Give the listing again in full, exactly as written.

+--

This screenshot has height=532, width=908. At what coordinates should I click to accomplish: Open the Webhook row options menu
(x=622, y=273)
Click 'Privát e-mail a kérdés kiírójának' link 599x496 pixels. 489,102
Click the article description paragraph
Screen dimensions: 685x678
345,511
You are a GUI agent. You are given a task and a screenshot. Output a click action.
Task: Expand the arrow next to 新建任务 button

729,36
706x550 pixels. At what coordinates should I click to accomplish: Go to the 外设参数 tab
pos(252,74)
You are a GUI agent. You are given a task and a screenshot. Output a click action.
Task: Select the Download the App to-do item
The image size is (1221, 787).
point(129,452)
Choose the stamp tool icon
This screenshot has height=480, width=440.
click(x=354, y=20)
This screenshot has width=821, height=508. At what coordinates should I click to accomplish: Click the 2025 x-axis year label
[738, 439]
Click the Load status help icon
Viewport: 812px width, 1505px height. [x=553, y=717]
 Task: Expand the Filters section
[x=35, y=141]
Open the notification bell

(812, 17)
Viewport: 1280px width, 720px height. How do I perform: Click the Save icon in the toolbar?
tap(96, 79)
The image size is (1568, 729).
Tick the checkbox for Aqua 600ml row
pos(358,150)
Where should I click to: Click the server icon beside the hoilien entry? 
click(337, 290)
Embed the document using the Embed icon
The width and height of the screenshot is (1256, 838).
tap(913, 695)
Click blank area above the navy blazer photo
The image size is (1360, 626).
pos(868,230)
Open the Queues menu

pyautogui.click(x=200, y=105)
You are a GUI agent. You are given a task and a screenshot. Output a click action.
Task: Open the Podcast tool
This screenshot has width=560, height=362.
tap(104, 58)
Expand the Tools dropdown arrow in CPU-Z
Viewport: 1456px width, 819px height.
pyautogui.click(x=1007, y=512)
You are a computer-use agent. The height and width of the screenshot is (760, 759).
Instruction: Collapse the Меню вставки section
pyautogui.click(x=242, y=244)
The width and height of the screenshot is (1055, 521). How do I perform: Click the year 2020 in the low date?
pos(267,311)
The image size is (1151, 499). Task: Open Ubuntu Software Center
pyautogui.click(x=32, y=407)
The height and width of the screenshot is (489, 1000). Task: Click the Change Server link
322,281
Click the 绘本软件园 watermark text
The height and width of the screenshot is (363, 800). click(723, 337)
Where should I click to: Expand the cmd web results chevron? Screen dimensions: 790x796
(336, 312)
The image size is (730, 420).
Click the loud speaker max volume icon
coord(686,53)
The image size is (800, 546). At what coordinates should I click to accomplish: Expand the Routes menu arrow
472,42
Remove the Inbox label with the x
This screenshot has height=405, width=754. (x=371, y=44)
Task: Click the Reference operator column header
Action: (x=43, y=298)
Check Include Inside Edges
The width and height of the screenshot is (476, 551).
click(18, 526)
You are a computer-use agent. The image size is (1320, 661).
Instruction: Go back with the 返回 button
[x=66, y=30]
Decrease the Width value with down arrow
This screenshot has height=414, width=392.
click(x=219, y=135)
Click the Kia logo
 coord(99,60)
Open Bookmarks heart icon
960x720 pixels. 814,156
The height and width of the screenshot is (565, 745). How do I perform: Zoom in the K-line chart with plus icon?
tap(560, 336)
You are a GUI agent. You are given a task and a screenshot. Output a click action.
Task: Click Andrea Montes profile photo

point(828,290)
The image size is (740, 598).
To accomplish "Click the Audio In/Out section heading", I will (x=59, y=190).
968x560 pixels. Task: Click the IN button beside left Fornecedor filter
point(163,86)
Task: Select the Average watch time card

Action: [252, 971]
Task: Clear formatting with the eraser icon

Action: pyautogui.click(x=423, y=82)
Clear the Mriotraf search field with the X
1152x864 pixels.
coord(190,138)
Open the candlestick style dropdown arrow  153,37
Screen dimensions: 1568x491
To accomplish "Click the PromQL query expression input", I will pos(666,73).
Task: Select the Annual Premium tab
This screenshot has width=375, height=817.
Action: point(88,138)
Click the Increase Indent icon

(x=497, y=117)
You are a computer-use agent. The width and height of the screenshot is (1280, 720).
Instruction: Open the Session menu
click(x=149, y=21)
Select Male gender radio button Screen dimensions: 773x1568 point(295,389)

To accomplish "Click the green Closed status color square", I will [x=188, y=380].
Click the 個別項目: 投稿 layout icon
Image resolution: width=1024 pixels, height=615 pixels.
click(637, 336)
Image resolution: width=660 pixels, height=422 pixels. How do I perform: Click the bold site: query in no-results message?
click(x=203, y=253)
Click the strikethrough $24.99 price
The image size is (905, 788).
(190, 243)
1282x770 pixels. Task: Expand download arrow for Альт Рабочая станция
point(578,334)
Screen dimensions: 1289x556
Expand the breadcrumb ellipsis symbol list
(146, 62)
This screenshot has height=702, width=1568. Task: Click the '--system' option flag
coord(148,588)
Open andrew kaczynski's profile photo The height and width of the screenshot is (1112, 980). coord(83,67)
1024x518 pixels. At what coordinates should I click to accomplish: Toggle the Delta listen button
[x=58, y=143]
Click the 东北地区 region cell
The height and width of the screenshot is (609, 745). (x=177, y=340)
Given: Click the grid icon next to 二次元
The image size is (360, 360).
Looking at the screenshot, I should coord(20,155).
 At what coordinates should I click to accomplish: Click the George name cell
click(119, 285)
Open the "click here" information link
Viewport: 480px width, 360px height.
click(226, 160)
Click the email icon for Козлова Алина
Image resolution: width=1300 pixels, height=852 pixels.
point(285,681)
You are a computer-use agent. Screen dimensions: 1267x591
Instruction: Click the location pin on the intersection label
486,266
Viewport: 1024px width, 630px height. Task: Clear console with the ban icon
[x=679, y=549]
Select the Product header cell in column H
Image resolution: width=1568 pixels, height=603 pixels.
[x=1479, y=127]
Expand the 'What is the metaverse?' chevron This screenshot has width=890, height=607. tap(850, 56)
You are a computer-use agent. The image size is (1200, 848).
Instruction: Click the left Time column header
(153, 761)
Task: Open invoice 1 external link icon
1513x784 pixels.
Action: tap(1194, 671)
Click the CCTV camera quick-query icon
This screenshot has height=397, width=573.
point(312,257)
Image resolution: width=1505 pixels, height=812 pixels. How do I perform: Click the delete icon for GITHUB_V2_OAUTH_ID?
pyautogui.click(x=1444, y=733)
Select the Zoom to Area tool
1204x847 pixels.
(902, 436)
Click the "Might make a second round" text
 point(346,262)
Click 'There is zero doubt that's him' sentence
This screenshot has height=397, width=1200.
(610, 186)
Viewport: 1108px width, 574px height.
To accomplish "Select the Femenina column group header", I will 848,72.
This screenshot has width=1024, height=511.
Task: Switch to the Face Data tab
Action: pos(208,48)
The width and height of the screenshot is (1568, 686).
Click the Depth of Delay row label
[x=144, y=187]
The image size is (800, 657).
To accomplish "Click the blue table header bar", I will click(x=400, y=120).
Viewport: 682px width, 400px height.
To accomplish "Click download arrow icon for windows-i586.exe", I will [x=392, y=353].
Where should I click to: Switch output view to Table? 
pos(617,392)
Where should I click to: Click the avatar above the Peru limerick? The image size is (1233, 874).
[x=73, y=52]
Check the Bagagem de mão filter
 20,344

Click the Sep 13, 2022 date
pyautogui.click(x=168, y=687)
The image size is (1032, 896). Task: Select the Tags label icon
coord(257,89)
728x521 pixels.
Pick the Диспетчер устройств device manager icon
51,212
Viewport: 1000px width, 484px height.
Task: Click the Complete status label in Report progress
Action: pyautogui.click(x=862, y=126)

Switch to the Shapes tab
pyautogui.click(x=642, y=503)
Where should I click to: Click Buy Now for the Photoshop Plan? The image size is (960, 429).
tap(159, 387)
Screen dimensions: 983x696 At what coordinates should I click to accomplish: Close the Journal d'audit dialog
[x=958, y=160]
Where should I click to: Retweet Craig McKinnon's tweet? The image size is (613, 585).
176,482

+--

#### [Reply]
This screenshot has height=532, width=908. At what coordinates should I click to accomplish: Open the Webhook row options menu
(x=622, y=273)
Click 'Privát e-mail a kérdés kiírójának' link 599x496 pixels. 489,102
Click the article description paragraph
Screen dimensions: 685x678
345,511
You are a GUI agent. You are given a task and a screenshot. Output a click action.
Task: Expand the arrow next to 新建任务 button

729,36
706x550 pixels. At what coordinates should I click to accomplish: Go to the 外设参数 tab
pos(252,74)
You are a GUI agent. You are given a task and a screenshot. Output a click action.
Task: Select the Download the App to-do item
The image size is (1221, 787).
point(129,452)
Choose the stamp tool icon
This screenshot has height=480, width=440.
click(x=354, y=20)
This screenshot has width=821, height=508. At what coordinates should I click to accomplish: Click the 2025 x-axis year label
[738, 439]
Click the Load status help icon
Viewport: 812px width, 1505px height. [x=553, y=717]
 Task: Expand the Filters section
[x=35, y=141]
Open the notification bell

(812, 17)
Viewport: 1280px width, 720px height. How do I perform: Click the Save icon in the toolbar?
tap(96, 79)
The image size is (1568, 729).
Tick the checkbox for Aqua 600ml row
pos(358,150)
Where should I click to: Click the server icon beside the hoilien entry? 
click(337, 290)
Embed the document using the Embed icon
The width and height of the screenshot is (1256, 838).
tap(913, 695)
Click blank area above the navy blazer photo
The image size is (1360, 626).
pos(868,230)
Open the Queues menu

pyautogui.click(x=200, y=105)
You are a GUI agent. You are given a task and a screenshot. Output a click action.
Task: Open the Podcast tool
This screenshot has width=560, height=362.
tap(104, 58)
Expand the Tools dropdown arrow in CPU-Z
Viewport: 1456px width, 819px height.
pyautogui.click(x=1007, y=512)
You are a computer-use agent. The height and width of the screenshot is (760, 759).
Instruction: Collapse the Меню вставки section
pyautogui.click(x=242, y=244)
The width and height of the screenshot is (1055, 521). How do I perform: Click the year 2020 in the low date?
pos(267,311)
The image size is (1151, 499). Task: Open Ubuntu Software Center
pyautogui.click(x=32, y=407)
The height and width of the screenshot is (489, 1000). Task: Click the Change Server link
322,281
Click the 绘本软件园 watermark text
The height and width of the screenshot is (363, 800). click(723, 337)
Where should I click to: Expand the cmd web results chevron? Screen dimensions: 790x796
(336, 312)
The image size is (730, 420).
Click the loud speaker max volume icon
coord(686,53)
The image size is (800, 546). At what coordinates should I click to accomplish: Expand the Routes menu arrow
472,42
Remove the Inbox label with the x
This screenshot has height=405, width=754. (x=371, y=44)
Task: Click the Reference operator column header
Action: (x=43, y=298)
Check Include Inside Edges
The width and height of the screenshot is (476, 551).
click(18, 526)
You are a computer-use agent. The image size is (1320, 661).
Instruction: Go back with the 返回 button
[x=66, y=30]
Decrease the Width value with down arrow
This screenshot has height=414, width=392.
click(x=219, y=135)
Click the Kia logo
 coord(99,60)
Open Bookmarks heart icon
960x720 pixels. 814,156
The height and width of the screenshot is (565, 745). How do I perform: Zoom in the K-line chart with plus icon?
tap(560, 336)
You are a GUI agent. You are given a task and a screenshot. Output a click action.
Task: Click Andrea Montes profile photo

point(828,290)
The image size is (740, 598).
To accomplish "Click the Audio In/Out section heading", I will (x=59, y=190).
968x560 pixels. Task: Click the IN button beside left Fornecedor filter
point(163,86)
Task: Select the Average watch time card

Action: [252, 971]
Task: Clear formatting with the eraser icon

Action: pyautogui.click(x=423, y=82)
Clear the Mriotraf search field with the X
1152x864 pixels.
coord(190,138)
Open the candlestick style dropdown arrow  153,37
Screen dimensions: 1568x491
To accomplish "Click the PromQL query expression input", I will pos(666,73).
Task: Select the Annual Premium tab
This screenshot has width=375, height=817.
Action: point(88,138)
Click the Increase Indent icon

(x=497, y=117)
You are a computer-use agent. The width and height of the screenshot is (1280, 720).
Instruction: Open the Session menu
click(x=149, y=21)
Select Male gender radio button Screen dimensions: 773x1568 point(295,389)

To accomplish "Click the green Closed status color square", I will [x=188, y=380].
Click the 個別項目: 投稿 layout icon
Image resolution: width=1024 pixels, height=615 pixels.
click(637, 336)
Image resolution: width=660 pixels, height=422 pixels. How do I perform: Click the bold site: query in no-results message?
click(x=203, y=253)
Click the strikethrough $24.99 price
The image size is (905, 788).
(190, 243)
1282x770 pixels. Task: Expand download arrow for Альт Рабочая станция
point(578,334)
Screen dimensions: 1289x556
Expand the breadcrumb ellipsis symbol list
(146, 62)
This screenshot has height=702, width=1568. Task: Click the '--system' option flag
coord(148,588)
Open andrew kaczynski's profile photo The height and width of the screenshot is (1112, 980). coord(83,67)
1024x518 pixels. At what coordinates should I click to accomplish: Toggle the Delta listen button
[x=58, y=143]
Click the 东北地区 region cell
The height and width of the screenshot is (609, 745). (x=177, y=340)
Given: Click the grid icon next to 二次元
The image size is (360, 360).
Looking at the screenshot, I should coord(20,155).
 At what coordinates should I click to accomplish: Click the George name cell
click(119, 285)
Open the "click here" information link
Viewport: 480px width, 360px height.
click(226, 160)
Click the email icon for Козлова Алина
Image resolution: width=1300 pixels, height=852 pixels.
point(285,681)
You are a computer-use agent. Screen dimensions: 1267x591
Instruction: Click the location pin on the intersection label
486,266
Viewport: 1024px width, 630px height. Task: Clear console with the ban icon
[x=679, y=549]
Select the Product header cell in column H
Image resolution: width=1568 pixels, height=603 pixels.
[x=1479, y=127]
Expand the 'What is the metaverse?' chevron This screenshot has width=890, height=607. tap(850, 56)
You are a computer-use agent. The image size is (1200, 848).
Instruction: Click the left Time column header
(153, 761)
Task: Open invoice 1 external link icon
1513x784 pixels.
Action: tap(1194, 671)
Click the CCTV camera quick-query icon
This screenshot has height=397, width=573.
point(312,257)
Image resolution: width=1505 pixels, height=812 pixels. How do I perform: Click the delete icon for GITHUB_V2_OAUTH_ID?
pyautogui.click(x=1444, y=733)
Select the Zoom to Area tool
1204x847 pixels.
(902, 436)
Click the "Might make a second round" text
 point(346,262)
Click 'There is zero doubt that's him' sentence
This screenshot has height=397, width=1200.
(610, 186)
Viewport: 1108px width, 574px height.
To accomplish "Select the Femenina column group header", I will 848,72.
This screenshot has width=1024, height=511.
Task: Switch to the Face Data tab
Action: pos(208,48)
The width and height of the screenshot is (1568, 686).
Click the Depth of Delay row label
[x=144, y=187]
The image size is (800, 657).
To accomplish "Click the blue table header bar", I will click(x=400, y=120).
Viewport: 682px width, 400px height.
To accomplish "Click download arrow icon for windows-i586.exe", I will [x=392, y=353].
Where should I click to: Switch output view to Table? 
pos(617,392)
Where should I click to: Click the avatar above the Peru limerick? The image size is (1233, 874).
[x=73, y=52]
Check the Bagagem de mão filter
 20,344

Click the Sep 13, 2022 date
pyautogui.click(x=168, y=687)
The image size is (1032, 896). Task: Select the Tags label icon
coord(257,89)
728x521 pixels.
Pick the Диспетчер устройств device manager icon
51,212
Viewport: 1000px width, 484px height.
Task: Click the Complete status label in Report progress
Action: pyautogui.click(x=862, y=126)

Switch to the Shapes tab
pyautogui.click(x=642, y=503)
Where should I click to: Click Buy Now for the Photoshop Plan? The image size is (960, 429).
tap(159, 387)
Screen dimensions: 983x696 At what coordinates should I click to accomplish: Close the Journal d'audit dialog
[x=958, y=160]
Where should I click to: Retweet Craig McKinnon's tweet? The image size is (613, 585).
176,482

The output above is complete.